Our commitment to a sustainable energy future
Since we opened our very first owned data center in 2006, we’ve been working to promote renewable and sustainable energy use in several ways:

  • First, we’re building the world’s most efficient computer infrastructure by designing our data centers to use as little energy as possible.
  • Second, we're driving the renewables industry forward by fully committing to renewable sources. In 2010, we entered our first large-scale renewable power purchase agreement with a wind farm in Iowa, and we subsequently completed a number of similar large-scale energy purchases over the past five years. Today’s announcement is another milestone in this area.
  • Third, we've worked with our utility partners to help promote transformation in the utility sector. In 2013 we created a new program that enables customers like Google to buy large amounts of renewable energy directly from their utilities. Today's announcement includes the first solar project enrolled under that program. And this past summer we announced that our newest data center will be on located on the site of a retiring coal plant and will be 100% renewable powered from day one.
  • Fourth, beyond our efforts to power our own operations with renewables, we’ve made separate agreements to fund $2.5 billion into 22 large-scale renewable energy projects over the last five years, from Germany to Kansas to Kenya. These investments have been in some of the largest and most transformative renewable energy projects in the world with a goal to help drive renewable energy development not only as a customer but as an investor, and bring down costs for everyone.

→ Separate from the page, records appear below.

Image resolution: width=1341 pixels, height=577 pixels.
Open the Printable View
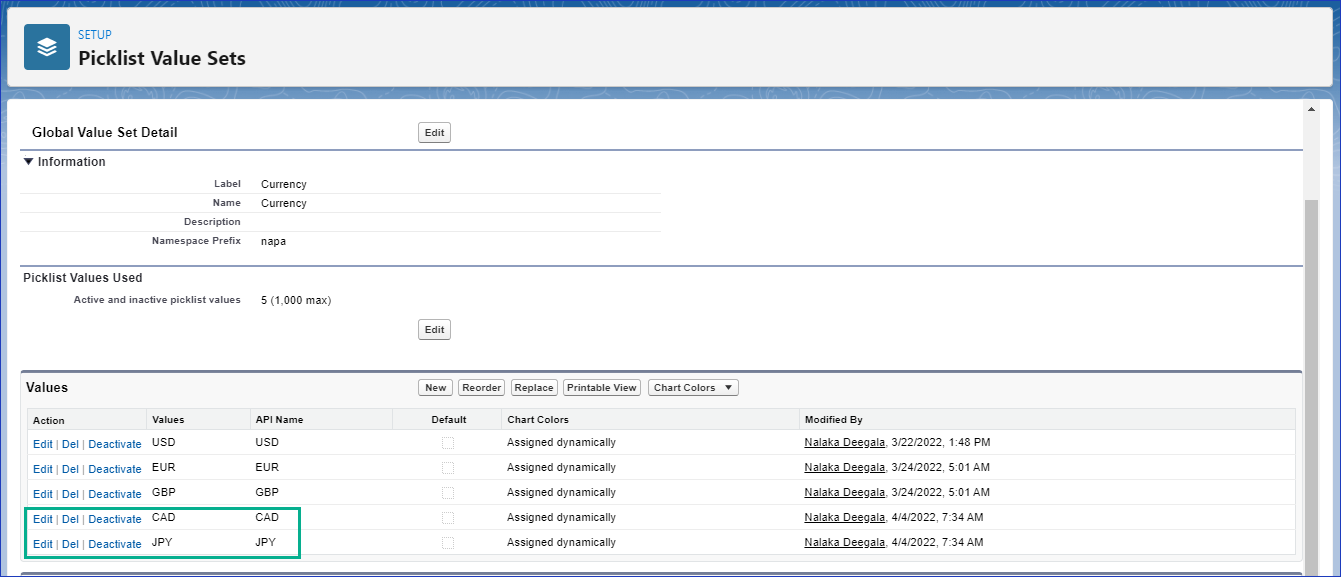point(601,388)
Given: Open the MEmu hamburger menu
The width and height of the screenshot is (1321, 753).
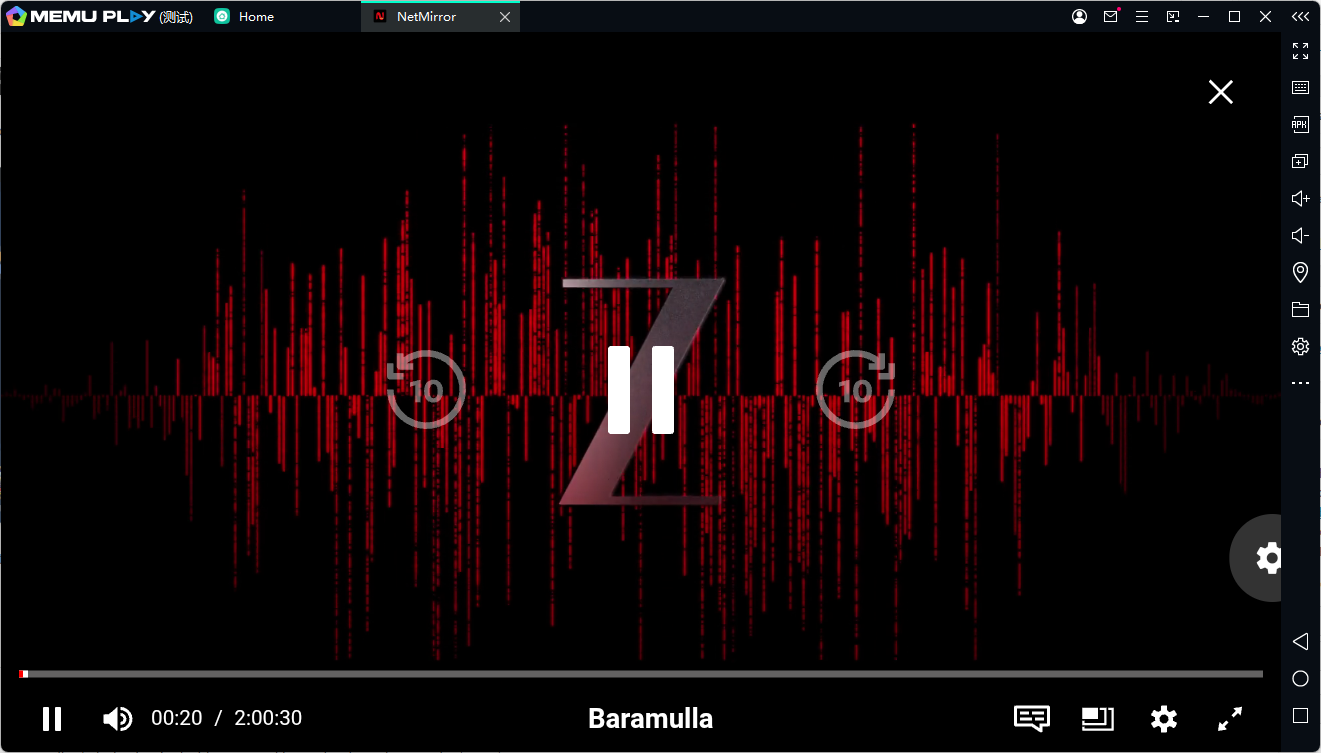Looking at the screenshot, I should click(1141, 17).
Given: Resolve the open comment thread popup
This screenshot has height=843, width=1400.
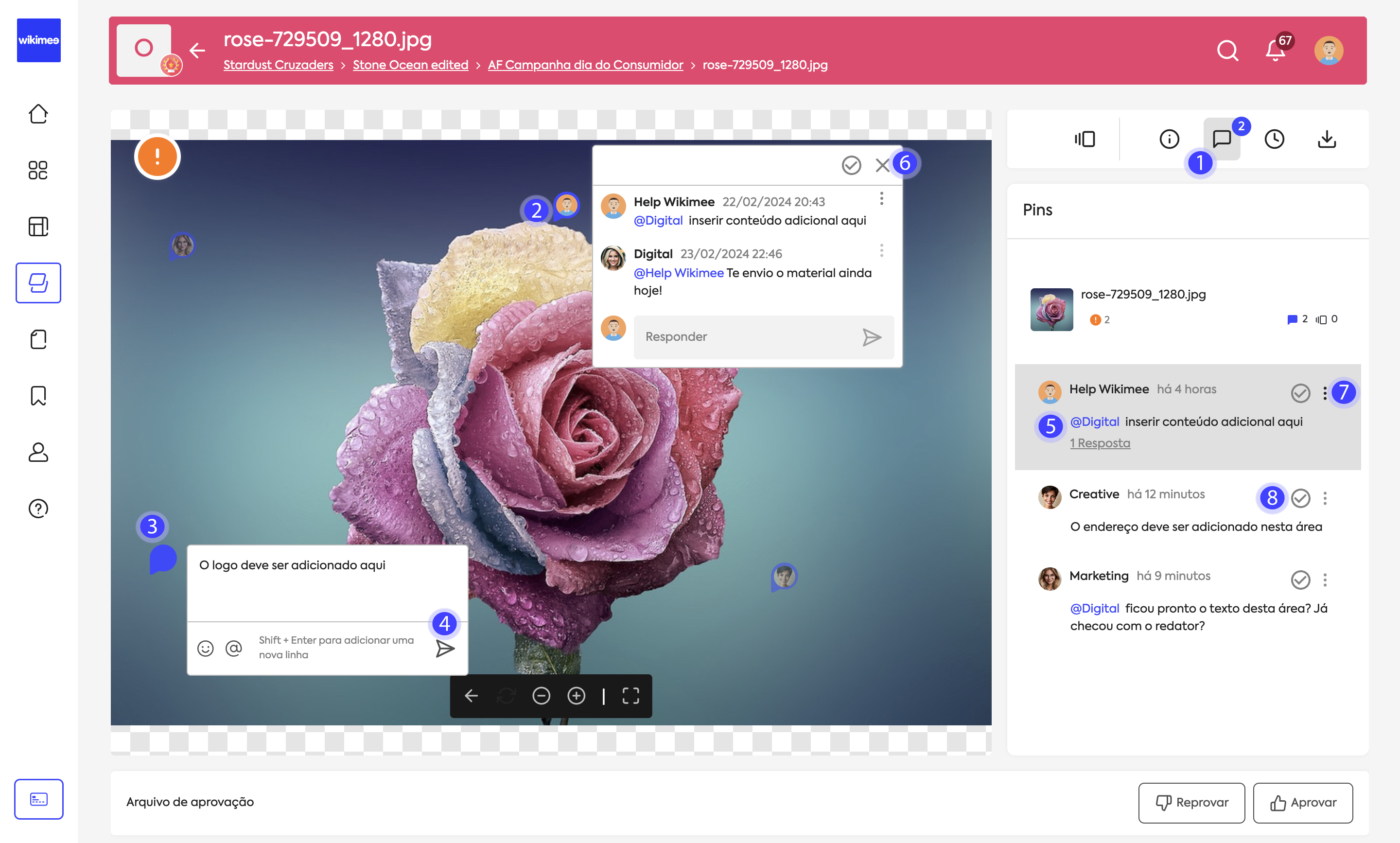Looking at the screenshot, I should click(x=851, y=165).
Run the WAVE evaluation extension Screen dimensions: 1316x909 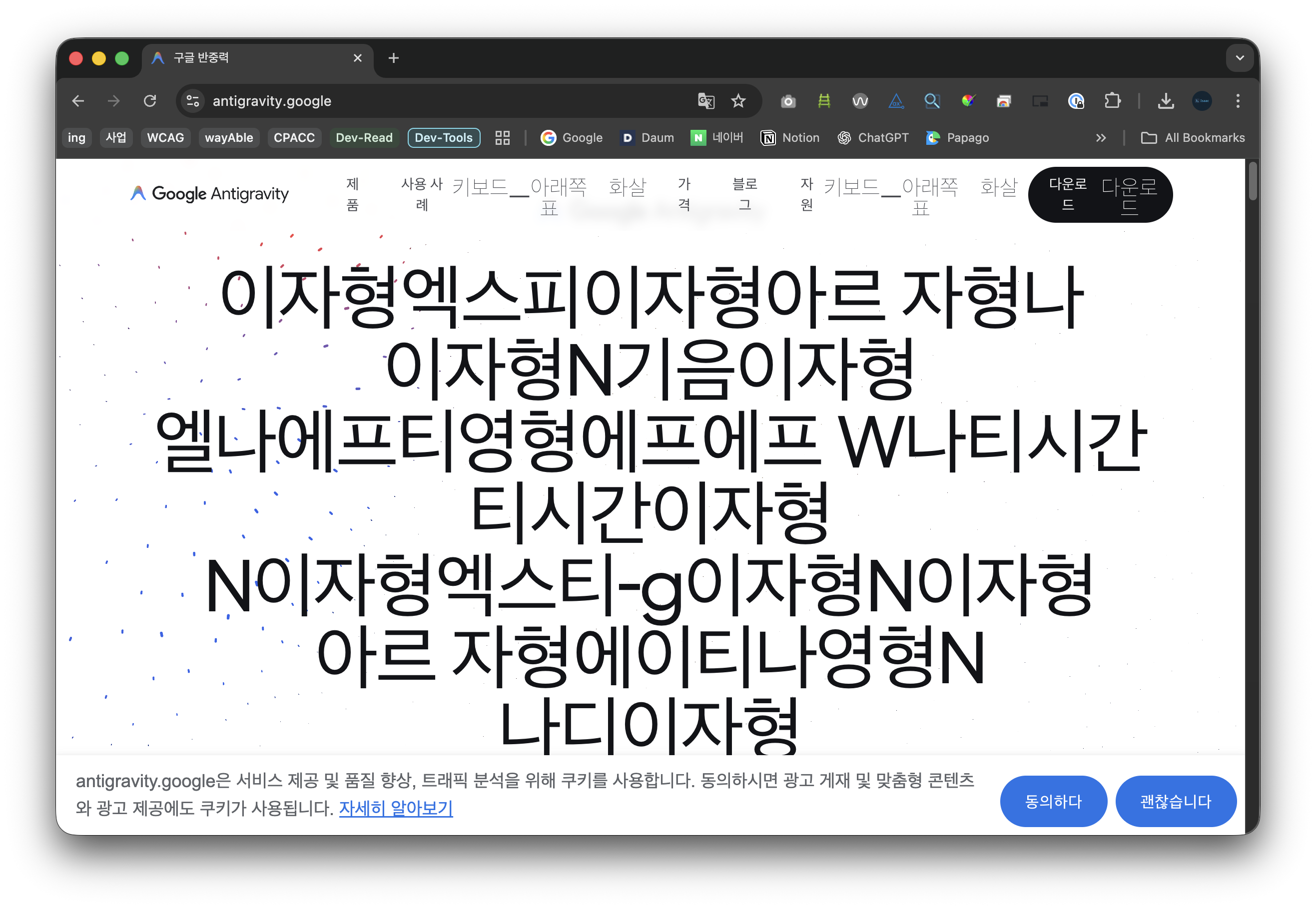[860, 101]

And we’re also working on new technologies and ideas—ranging from Project Sunroof to Makani Power to air quality monitoring—that we hope can make a cleaner energy future an option for many more people.

With world leaders coming together at the COP21 UN conference on climate change in Paris this week, there's no better time to focus on renewable energy. We hope that our efforts play a small part in boosting all of us in the race to solve climate change.